---- Secção do documento
Cláusula Décima Primeira
Por força do presente contrato, e atento o pagamento de €200.000,00 (duzentos mil euros) a título de sinal, opera-se desde a respectiva outorga a transmissão da posse sobre o prédio objecto do mesmo para o segundo contraente que poderá administrar usar e fruir plenamente e sem quaisquer restrições”.
8-  A fls. 193 do apenso junto por linha mostra-se junta uma cópia de dois cheques emitidos por N... Santos e que têm como beneficiária a insolvente.  Um deles, datado de 11/9/2012, no valor de 40.000 € e o segundo datado de 12/9/2012, no valor de 60.000 €.
9- Com data de 24/9/2012, N... emitiu o cheque, cuja cópia está junta a fls. 200, no valor de 100.000 €, que teve como beneficiária a insolvente.
10- Cheque que foi apresentado a depósito na conta do Banco “BPI”, da titularidade de Manuel ... Santos.
11-  Em 1/10/2012, a insolvente subscreveu uma declaração, cuja assinatura foi reconhecida na Conservatória do Registo Civil e Predial de C..., com o seguinte teor :
“(…) declaro para todos os devidos efeitos ter recebido o valor de 100.000,00 € a título de sinal e mais 100.000,00 € a título de reforço de sinal referente a contrato promessa outorgado em 11/9/2012”.
--------
_Tarefas a realizar_
#1 Transcreva, do texto sobre o contrato-promessa e os cheques emitidos à insolvente, o trecho que começa nas palavras "8-  A fls. 193" e termina em "teve como beneficiária a insolvente.".
#2 Dê seguimento ao texto sobre o contrato-promessa e os cheques emitidos à insolvente, escrevendo a parte que viria logo após a última frase apresentada.
---- Registos
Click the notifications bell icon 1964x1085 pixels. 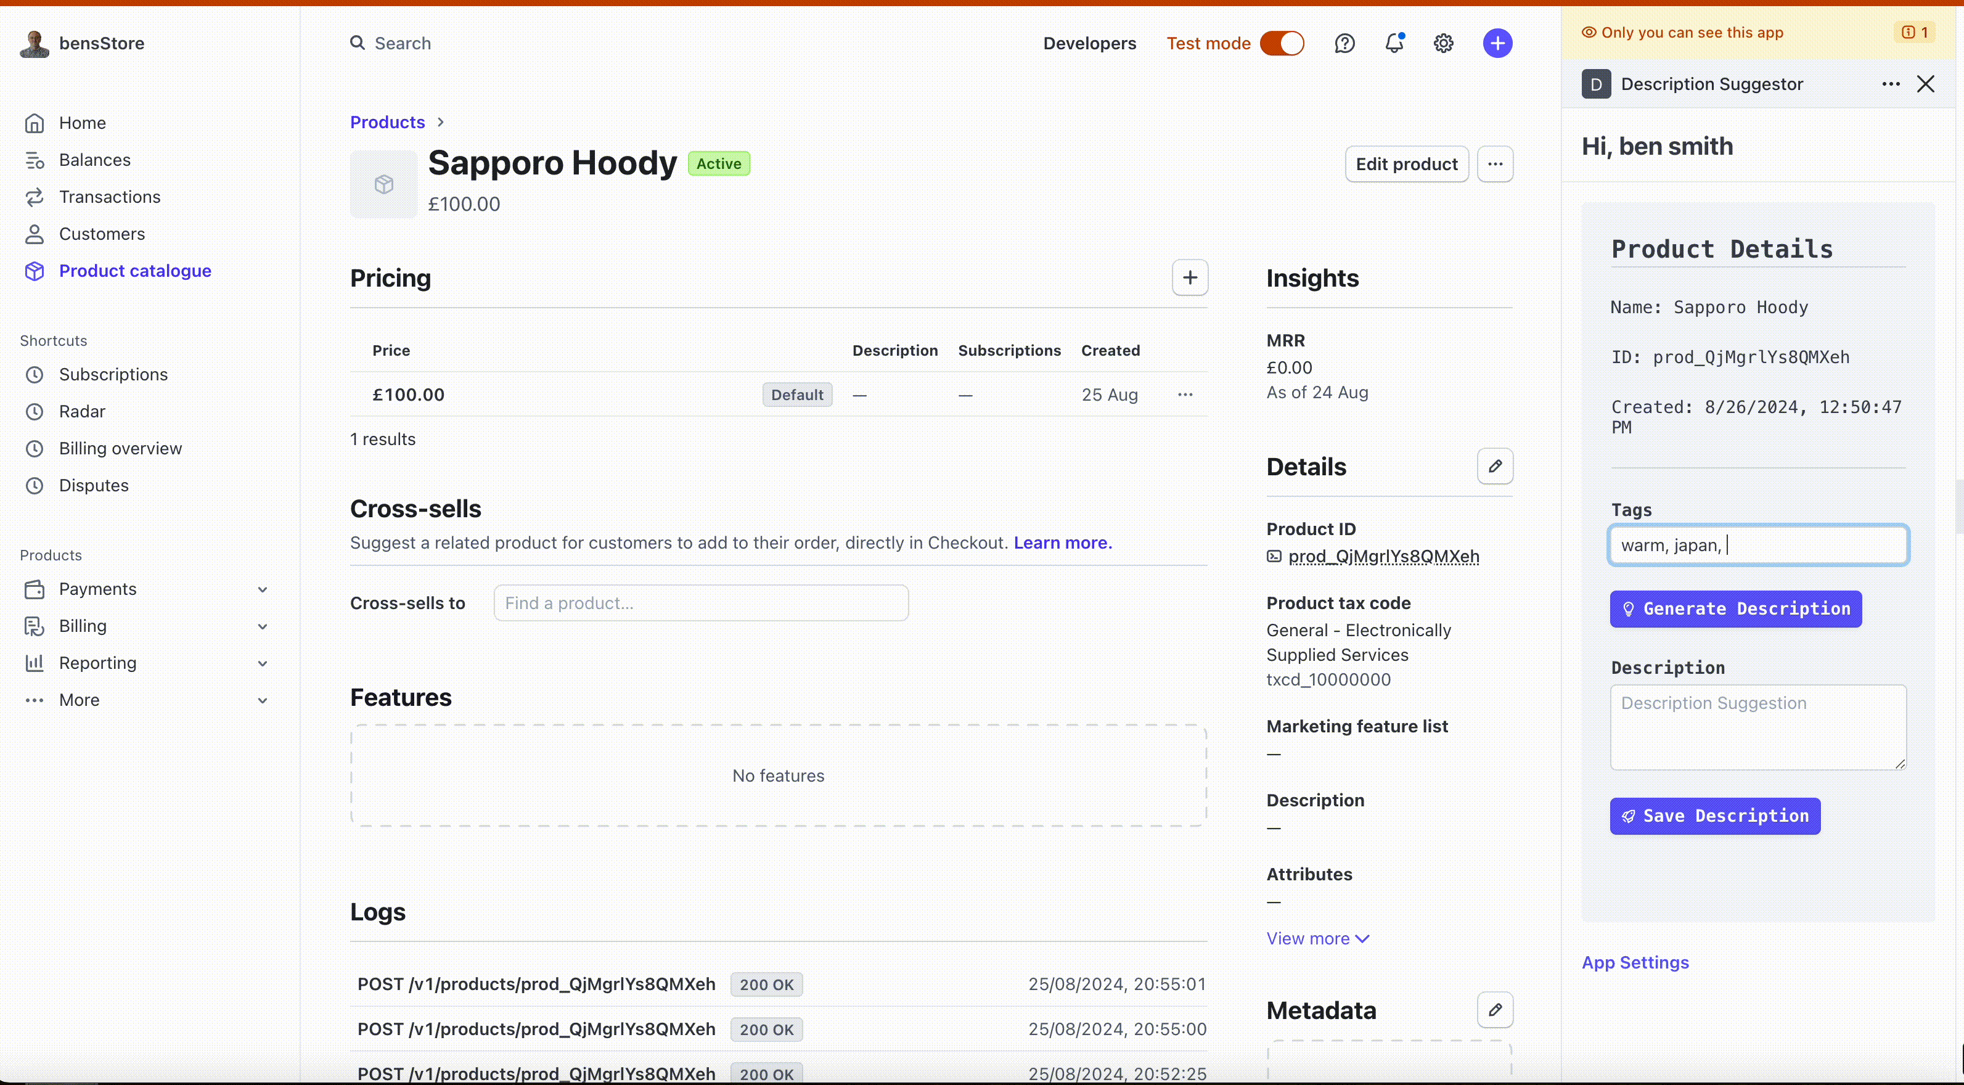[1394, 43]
--------
---- Registos
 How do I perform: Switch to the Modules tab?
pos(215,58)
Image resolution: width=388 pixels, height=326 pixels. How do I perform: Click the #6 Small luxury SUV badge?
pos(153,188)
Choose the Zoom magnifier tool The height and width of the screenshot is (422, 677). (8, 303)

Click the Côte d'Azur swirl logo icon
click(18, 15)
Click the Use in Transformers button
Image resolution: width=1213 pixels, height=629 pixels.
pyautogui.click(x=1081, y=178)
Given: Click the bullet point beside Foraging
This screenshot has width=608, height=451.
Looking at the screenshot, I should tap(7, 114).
--------
---- Registos
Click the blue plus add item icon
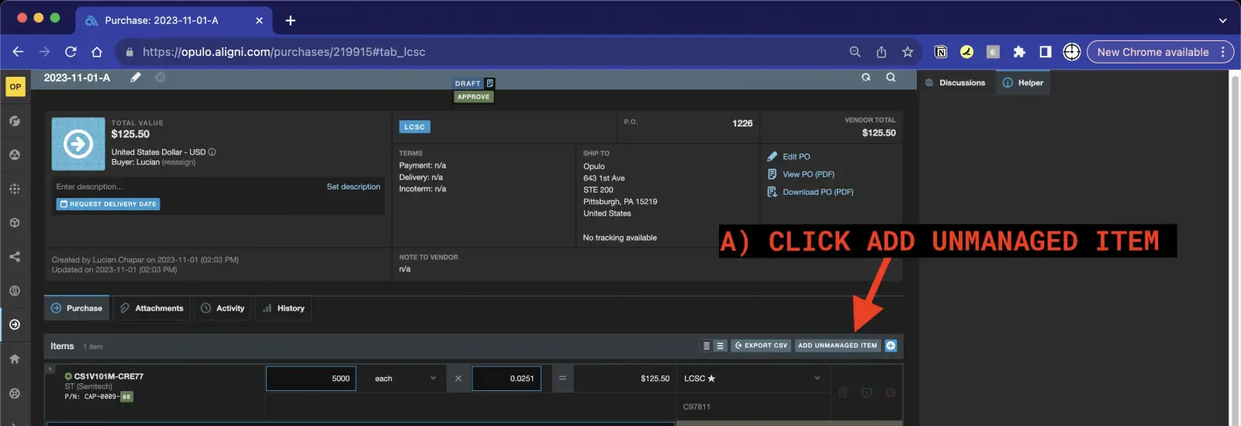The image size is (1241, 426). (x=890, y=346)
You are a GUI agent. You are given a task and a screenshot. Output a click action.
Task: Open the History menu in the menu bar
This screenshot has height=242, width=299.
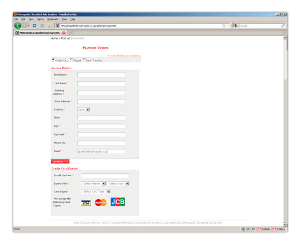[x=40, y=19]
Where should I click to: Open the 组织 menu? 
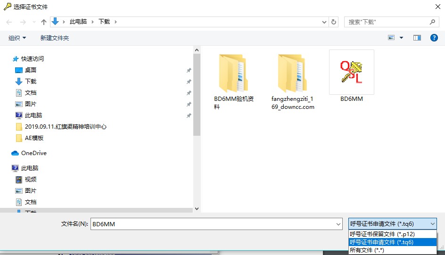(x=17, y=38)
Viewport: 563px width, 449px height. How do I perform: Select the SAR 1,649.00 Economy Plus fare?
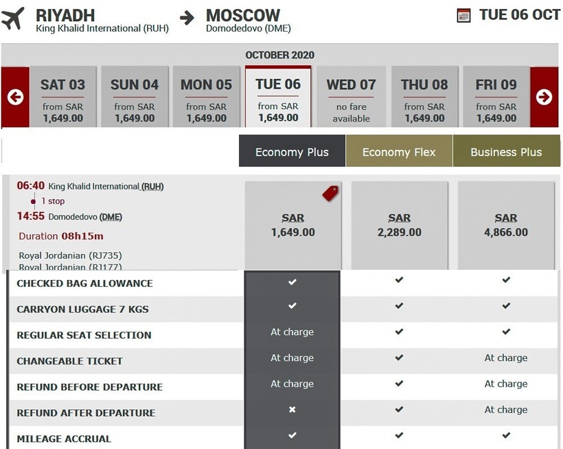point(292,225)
--------
_Resultados finais_
#1
8-  A fls. 193 do apenso junto por linha mostra-se junta uma cópia de dois cheques emitidos por N... Santos e que têm como beneficiária a insolvente.  Um deles, datado de 11/9/2012, no valor de 40.000 € e o segundo datado de 12/9/2012, no valor de 60.000 €.
9- Com data de 24/9/2012, N... emitiu o cheque, cuja cópia está junta a fls. 200, no valor de 100.000 €, que teve como beneficiária a insolvente.

#2
12- O prédio misto, sito em A..., freguesia de A..., concelho de C..., descrito na Conservatória do Registo Predial sob o nº 785/19970102 e inscrito na matriz predial respectiva sob o artigo 1201 urbano e rústico artigo 10, secção J, mostra-se inscrito pela ap. 5 de 18/5/2001 em nome da insolvente, adquirido por doação, no estado de casada com Manuel ... Santos, no regime de separação de bens.
13-  Sobre o imóvel mostram-se inscritas as hipotecas seguintes, a favor da “Caixa Geral de Depósitos, S.A.” :
-Ap. 15 de 2001/10/31, montante máximo assegurado 50.621.200$00.
-Ap. 3 de 2003/09/02, montante máximo assegurado 35.184,50 €.
-Ap. 2479 de 2009/09/02, montante máximo assegurado 126.664,20 €.
-Ap. 3027 de 2009/11/16, montante máximo assegurado 939.687,50 €.
-Ap. 4243 de 2010/01/19, montante máximo assegurado 225.525 €.
-Ap. 4274 de 2010/01/19, montante máximo assegurado 187 937,50 €.
14-  Pela Ap. 1100 de 24/9/2012, aquisição, foi lavrado, provisório por natureza o seguinte:
“Causa : compra.
Sujeito activo : N….
Sujeito passivo : M….
Prazo para a celebração do contrato prometido : 8 meses a contar de 24.09.2012”.
15- O reclamante N… enviou à insolvente, através de correio registado com aviso de recepção, a seguinte comunicação :
“Assunto :  Marcação de escritura – contrato promessa de compra e venda celebrado a 11.09.2012.
(…) venho pela presente notificar V. Exa., na qualidade de promitente-vendedora, para que até ao dia 28 de Maio de 2015, faculte toda a documentação necessária à outorga da escritura definitiva, designadamente os distrates de hipoteca e cancelamento de penhora”.
16-  Carta que foi recebida pela Insolvente.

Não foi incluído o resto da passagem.